Extract provided:
▼▼▼

Industrial Policy and Competition Series

October 16, 2023 Industrial Policy

The Biden administration has revived industrial policy in America. The 2022 CHIPS Act invests in domestic semiconductor production, the 2022 Inflation Reduction Act aims to support domestic production of electric vehicles, solar panels, and other goods to reduce carbon emissions, and the 2021 Infrastructure Investment and Jobs Act invests in making resilient domestic transportation and infrastructure. With the goal of creating, restructuring, or expanding domestic industries, these three laws will inject over $1.7 trillion into the U.S. economy and have been estimated to add roughly 3 million jobs per year over the next decade.

The administration’s turn to industrial policy represents a dramatic break from decades of neoliberal policymaking, and an important intellectual and political victory for progressives who believe that government has a key role to play in fostering a more just and resilient economy. Furthermore, these policies lay the groundwork for America to rebuild its fragile supply chains, to create new manufacturing jobs for non-college- educated Americans to counter the social, economic, and political damage of past deindustrialization, to address the looming climate crisis, and to mitigate the significant public health and national security risks stemming from dependence on adversarial foreign governments for essential goods.

Economic Liberties believes that it is vital that the implementation of these policies and deployment of these funds meets their promised goals, and our focus on competition and trade policy provides an important perspective to understand the intersecting needs and difficulties of implementing industrial policies in the 2020s. The United States is currently making unprecedented industrial investments to create, expand, or remake markets, dramatically raising the economic, social, and political stakes of this moment. Policymakers must ensure that such markets are competitive, dynamic, innovative, decentralized, and resilient.

Industrial policies are not merely less effective without sufficient competition. They do not work without it. For the very goals of industrial policy—the reallocation of financial resources, physical capital, workers, and infrastructure to new purposes—to be achieved, competition is essential. To successfully design and implement industrial policies in response to these national challenges, policymakers need to recognize and account for domestic and global market structure and competition dynamics in a range of industries, most of which are currently poorly understood.

▲▲▲

Exercise:
Condense the industrial policy piece above into two sentences.

Dataset:
▼▼▼

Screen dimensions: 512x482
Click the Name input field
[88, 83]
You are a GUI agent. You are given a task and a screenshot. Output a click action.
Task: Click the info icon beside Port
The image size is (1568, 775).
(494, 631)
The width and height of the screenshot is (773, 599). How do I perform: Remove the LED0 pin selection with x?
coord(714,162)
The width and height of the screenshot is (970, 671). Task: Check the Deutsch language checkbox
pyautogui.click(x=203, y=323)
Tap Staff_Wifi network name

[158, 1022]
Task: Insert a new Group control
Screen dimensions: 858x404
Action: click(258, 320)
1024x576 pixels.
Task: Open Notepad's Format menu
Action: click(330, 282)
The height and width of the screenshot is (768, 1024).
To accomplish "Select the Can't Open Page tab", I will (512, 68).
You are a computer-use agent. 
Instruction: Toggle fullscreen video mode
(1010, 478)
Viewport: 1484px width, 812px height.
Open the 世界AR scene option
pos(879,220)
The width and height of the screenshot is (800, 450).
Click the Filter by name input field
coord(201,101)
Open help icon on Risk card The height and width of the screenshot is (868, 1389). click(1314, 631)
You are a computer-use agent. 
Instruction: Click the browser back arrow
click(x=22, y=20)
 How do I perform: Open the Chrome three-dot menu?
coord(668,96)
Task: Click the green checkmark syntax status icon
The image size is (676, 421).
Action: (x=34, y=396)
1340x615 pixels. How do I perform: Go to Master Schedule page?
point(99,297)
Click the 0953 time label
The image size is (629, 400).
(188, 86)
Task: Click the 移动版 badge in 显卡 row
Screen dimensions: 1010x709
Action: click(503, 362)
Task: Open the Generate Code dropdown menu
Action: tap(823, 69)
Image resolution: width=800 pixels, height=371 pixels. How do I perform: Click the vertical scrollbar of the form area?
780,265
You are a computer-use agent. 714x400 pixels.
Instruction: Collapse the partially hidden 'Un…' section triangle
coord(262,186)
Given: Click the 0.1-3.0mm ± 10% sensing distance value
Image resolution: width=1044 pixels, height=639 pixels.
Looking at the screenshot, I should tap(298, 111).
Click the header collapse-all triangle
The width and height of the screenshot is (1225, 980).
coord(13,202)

▲▲▲

Written reply:
The Biden administration has revived industrial policy through the CHIPS Act, the Inflation Reduction Act, and the Infrastructure Investment and Jobs Act, which together will put over $1.7 trillion into the U.S. economy and are estimated to add roughly 3 million jobs per year over the next decade. Economic Liberties holds that these policies can meet their goals only if the markets they create or expand are competitive, because industrial policy does not work without sufficient competition.